El primer beso que lanzaré al viento vendrá acompañado de esa característica vuelta en tirabuzón que estuve practicando desde los cinco años. Será magnífica, majestuosa: ver mis pies en sincronía perfecta construyendo ese ligero arco y estirándose junto a mi brazo derecho, fuerte, contento, de musculatura suave y agilidad de gimnasta, me convencerá cada vez más de continuar caminando sobre el aire de un momento mágico que se baña de flashes fotográficos. Después de aquel gesto encantador la miraré, justo frente a la Joyería del Ala Norte y al final de la sonrisa. Será un cierre inolvidable.

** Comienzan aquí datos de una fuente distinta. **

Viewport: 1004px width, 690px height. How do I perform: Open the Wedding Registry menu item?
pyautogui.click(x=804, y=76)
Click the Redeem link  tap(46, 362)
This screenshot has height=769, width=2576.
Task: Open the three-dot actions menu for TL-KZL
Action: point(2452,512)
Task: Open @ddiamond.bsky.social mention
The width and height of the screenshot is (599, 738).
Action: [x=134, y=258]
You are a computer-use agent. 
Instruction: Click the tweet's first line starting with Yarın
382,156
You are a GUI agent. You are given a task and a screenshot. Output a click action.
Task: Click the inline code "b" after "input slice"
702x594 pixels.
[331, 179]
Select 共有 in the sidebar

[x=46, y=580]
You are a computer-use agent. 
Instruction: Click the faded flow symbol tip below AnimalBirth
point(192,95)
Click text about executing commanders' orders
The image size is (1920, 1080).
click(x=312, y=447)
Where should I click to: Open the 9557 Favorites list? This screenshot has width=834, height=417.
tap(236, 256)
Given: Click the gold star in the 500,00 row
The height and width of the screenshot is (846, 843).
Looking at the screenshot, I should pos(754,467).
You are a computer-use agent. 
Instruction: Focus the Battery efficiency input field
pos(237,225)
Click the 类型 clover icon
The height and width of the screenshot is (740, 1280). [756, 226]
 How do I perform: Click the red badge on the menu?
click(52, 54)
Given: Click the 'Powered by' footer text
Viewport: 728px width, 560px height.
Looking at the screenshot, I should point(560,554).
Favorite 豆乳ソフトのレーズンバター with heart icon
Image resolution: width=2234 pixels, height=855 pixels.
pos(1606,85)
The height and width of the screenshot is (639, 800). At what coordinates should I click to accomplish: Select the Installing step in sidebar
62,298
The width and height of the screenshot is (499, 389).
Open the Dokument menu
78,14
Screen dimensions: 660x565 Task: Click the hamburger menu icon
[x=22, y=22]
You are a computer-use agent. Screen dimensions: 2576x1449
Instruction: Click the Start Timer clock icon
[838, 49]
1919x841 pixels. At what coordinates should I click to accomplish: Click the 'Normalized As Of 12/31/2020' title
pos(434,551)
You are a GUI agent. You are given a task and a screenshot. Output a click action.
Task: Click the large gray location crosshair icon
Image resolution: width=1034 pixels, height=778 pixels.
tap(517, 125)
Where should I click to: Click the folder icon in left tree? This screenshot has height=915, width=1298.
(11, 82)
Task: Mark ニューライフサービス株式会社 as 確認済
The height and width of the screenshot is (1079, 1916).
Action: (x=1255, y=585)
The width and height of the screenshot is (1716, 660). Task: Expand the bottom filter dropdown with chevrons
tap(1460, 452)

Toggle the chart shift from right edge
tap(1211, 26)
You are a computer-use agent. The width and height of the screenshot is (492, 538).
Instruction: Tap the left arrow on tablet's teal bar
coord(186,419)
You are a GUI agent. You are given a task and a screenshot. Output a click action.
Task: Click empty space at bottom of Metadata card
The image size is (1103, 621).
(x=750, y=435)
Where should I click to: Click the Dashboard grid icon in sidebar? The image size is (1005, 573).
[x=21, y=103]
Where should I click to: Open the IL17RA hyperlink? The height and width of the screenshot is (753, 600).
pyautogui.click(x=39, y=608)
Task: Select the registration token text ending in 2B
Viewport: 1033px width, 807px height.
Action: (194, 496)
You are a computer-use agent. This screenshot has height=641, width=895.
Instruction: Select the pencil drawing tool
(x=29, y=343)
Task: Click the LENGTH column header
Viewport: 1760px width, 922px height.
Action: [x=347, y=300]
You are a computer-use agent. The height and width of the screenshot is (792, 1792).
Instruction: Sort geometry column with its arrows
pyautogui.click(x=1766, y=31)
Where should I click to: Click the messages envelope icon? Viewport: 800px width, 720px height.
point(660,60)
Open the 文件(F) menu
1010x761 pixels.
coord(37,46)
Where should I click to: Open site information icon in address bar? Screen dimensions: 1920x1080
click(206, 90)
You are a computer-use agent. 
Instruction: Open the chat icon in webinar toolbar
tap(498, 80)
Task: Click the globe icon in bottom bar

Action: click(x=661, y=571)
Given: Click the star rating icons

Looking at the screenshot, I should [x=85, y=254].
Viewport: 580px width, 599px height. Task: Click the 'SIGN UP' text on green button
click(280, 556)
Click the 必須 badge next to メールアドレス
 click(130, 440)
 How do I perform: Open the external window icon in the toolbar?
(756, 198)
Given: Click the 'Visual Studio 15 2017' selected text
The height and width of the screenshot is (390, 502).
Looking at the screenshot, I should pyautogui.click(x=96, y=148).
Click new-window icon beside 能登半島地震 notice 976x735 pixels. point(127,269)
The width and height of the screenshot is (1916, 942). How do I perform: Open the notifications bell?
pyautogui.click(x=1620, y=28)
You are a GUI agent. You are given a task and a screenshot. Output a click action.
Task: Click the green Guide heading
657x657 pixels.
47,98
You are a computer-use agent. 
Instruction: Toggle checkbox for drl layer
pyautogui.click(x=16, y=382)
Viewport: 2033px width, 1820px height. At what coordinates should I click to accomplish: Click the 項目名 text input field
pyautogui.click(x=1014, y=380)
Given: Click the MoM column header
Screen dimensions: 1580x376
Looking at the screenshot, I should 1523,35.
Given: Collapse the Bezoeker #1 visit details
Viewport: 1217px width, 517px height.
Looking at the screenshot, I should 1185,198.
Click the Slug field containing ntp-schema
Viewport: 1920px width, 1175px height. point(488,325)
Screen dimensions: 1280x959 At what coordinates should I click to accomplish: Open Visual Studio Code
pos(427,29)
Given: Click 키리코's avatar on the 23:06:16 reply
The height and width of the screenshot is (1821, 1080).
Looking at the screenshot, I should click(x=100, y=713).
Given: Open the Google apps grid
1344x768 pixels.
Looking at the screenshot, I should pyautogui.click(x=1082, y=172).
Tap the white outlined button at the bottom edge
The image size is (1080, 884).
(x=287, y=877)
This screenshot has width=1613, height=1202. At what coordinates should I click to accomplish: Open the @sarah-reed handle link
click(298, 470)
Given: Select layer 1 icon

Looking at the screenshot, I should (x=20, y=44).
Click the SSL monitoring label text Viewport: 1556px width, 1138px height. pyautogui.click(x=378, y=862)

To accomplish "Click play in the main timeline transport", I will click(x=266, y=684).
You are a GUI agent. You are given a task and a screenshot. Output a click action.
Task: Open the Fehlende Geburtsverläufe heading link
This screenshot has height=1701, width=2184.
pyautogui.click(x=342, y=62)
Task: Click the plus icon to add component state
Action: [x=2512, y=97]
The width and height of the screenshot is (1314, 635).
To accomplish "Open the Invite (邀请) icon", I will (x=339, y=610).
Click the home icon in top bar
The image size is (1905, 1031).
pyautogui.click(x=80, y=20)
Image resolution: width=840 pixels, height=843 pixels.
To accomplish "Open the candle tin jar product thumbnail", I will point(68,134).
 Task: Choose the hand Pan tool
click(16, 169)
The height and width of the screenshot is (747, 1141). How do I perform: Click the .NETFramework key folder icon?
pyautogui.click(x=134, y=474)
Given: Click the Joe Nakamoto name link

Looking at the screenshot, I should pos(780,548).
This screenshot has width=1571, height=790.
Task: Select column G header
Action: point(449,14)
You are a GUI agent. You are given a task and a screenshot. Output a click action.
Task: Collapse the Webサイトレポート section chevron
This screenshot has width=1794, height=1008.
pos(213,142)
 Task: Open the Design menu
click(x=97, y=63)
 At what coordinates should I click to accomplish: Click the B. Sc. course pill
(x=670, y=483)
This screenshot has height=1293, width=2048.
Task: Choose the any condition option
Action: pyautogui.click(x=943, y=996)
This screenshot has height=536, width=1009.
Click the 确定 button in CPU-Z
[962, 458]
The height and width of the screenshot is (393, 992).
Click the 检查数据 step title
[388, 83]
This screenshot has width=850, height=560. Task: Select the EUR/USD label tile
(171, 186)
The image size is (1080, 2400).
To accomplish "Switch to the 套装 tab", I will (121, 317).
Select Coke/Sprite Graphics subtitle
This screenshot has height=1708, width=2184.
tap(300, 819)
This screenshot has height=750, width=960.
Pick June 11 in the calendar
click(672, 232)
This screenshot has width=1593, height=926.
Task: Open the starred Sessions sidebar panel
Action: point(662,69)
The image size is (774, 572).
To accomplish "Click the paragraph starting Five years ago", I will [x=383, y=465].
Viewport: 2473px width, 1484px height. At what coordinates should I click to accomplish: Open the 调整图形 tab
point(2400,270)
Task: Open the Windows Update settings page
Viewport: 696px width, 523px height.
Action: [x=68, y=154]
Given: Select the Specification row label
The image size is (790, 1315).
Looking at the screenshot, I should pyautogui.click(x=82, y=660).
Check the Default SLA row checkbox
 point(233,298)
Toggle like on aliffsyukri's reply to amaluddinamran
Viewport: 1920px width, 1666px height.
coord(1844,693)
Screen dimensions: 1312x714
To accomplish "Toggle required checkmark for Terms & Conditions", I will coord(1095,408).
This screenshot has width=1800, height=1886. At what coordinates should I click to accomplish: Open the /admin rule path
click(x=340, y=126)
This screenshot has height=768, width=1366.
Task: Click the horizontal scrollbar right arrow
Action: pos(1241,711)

La fachada del local, con todo y su purismo minimalista, su impecable Black & White y ese letrero dispuesto para la escena, quedarán algo cortos ante la majestuosidad de aquella mujer, pero haré lo de siempre, fingiré estar nervioso y me acercaré travieso. Impúdico. Voy a colocar la expresión que utilizaba Bruce Willis para enamorar a las mujeres de carácter débil, cabello platinado y bolsas repletas de biquinis que nunca van a lucir fuera de su cuarto de baño, cuando Bruce Willis enamoraba a las mujeres de carácter débil. Le pasaré cerca, muy cerca de su cuello, sentiré su aroma de arriba a abajo, le susurraré algunas palabras, le robaré un suspiro. Verán cómo crezco y quedarán extasiados; es que hasta le voy a lamer la oreja con delicadez. Pienso tomarla por el cuello y, con un rápido movimiento, tumbar su espalda hacia atrás sólo para hacer el ademán de la película. Total, soy un sueño en el sentido especial de la fantasía, soy las ganas. El deseo del otro.

Sus pestañas temblarán y su cabello irá muy cerca del suelo, como construyendo una caricia. Pero yo apenas estaré mirándola. Digo apenas estaré mirándola porque voy a oler hasta los pliegues de su frente. Voy a mirarla tan fijamente que voy a contar sus pecas. El estremecimiento de su pecho será la envidia de todos los implantes de gel que revientan blusas alrededor. Un baile de botones sobreexcitados hará gala de un preludio histórico. La música subirá el volumen y la presencia de todo aquello se hará cada vez más fuerte. Ey, baby, lo puedo sentir, lo juro. Otra vez recordaré el documental de Animal Planet porque yo soy el león, el peso insoportable de la contemplación. Y estoy aquí para demostrarlo.